EXERCISE PROMPT →
Start at the line below containing "Instruction: Open View All Transactions link" and stop at the line containing "The image size is (1024, 565).". Repeat every line of that stretch exactly, and nothing outside it.

*** Opening of MATERIAL SHOWN ***

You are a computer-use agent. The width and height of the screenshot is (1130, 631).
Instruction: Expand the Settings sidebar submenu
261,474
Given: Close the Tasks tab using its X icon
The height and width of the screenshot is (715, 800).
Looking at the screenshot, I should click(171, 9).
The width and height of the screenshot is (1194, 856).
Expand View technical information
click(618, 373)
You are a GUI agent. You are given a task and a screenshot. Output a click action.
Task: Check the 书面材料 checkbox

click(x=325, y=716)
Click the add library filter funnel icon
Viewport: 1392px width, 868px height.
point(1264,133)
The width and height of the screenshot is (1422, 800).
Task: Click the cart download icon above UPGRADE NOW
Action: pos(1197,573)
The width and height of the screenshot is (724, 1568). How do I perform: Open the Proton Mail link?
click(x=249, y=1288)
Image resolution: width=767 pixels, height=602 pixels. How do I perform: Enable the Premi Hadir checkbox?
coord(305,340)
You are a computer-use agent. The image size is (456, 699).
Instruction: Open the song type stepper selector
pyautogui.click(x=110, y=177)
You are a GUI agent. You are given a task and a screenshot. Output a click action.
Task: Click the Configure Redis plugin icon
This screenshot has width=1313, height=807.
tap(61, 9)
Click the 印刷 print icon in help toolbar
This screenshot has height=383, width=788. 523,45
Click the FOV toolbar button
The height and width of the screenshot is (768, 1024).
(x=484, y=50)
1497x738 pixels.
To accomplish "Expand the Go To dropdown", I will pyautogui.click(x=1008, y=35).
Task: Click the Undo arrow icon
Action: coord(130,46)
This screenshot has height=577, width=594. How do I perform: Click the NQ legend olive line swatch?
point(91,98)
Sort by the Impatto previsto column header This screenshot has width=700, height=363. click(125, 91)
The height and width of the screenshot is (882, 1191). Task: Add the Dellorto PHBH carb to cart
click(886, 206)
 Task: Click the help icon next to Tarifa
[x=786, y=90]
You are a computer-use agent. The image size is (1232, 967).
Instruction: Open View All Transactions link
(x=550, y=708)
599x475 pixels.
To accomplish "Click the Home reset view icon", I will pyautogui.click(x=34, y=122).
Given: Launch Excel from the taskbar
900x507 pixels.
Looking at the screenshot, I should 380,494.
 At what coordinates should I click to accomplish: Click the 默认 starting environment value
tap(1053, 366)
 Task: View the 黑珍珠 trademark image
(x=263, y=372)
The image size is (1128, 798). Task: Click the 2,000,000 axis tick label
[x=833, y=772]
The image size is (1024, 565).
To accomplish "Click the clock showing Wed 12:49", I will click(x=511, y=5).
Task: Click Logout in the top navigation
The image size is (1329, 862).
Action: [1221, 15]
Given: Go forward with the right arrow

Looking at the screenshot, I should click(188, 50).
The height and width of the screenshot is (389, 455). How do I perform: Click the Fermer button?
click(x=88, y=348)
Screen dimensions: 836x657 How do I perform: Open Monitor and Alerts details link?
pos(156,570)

*** Close of MATERIAL SHOWN ***

YOUR SOLUTION →
Instruction: Open View All Transactions link
(x=550, y=708)
599x475 pixels.
To accomplish "Click the Home reset view icon", I will pyautogui.click(x=34, y=122).
Given: Launch Excel from the taskbar
900x507 pixels.
Looking at the screenshot, I should 380,494.
 At what coordinates should I click to accomplish: Click the 默认 starting environment value
tap(1053, 366)
 Task: View the 黑珍珠 trademark image
(x=263, y=372)
The image size is (1128, 798). Task: Click the 2,000,000 axis tick label
[x=833, y=772]
The image size is (1024, 565).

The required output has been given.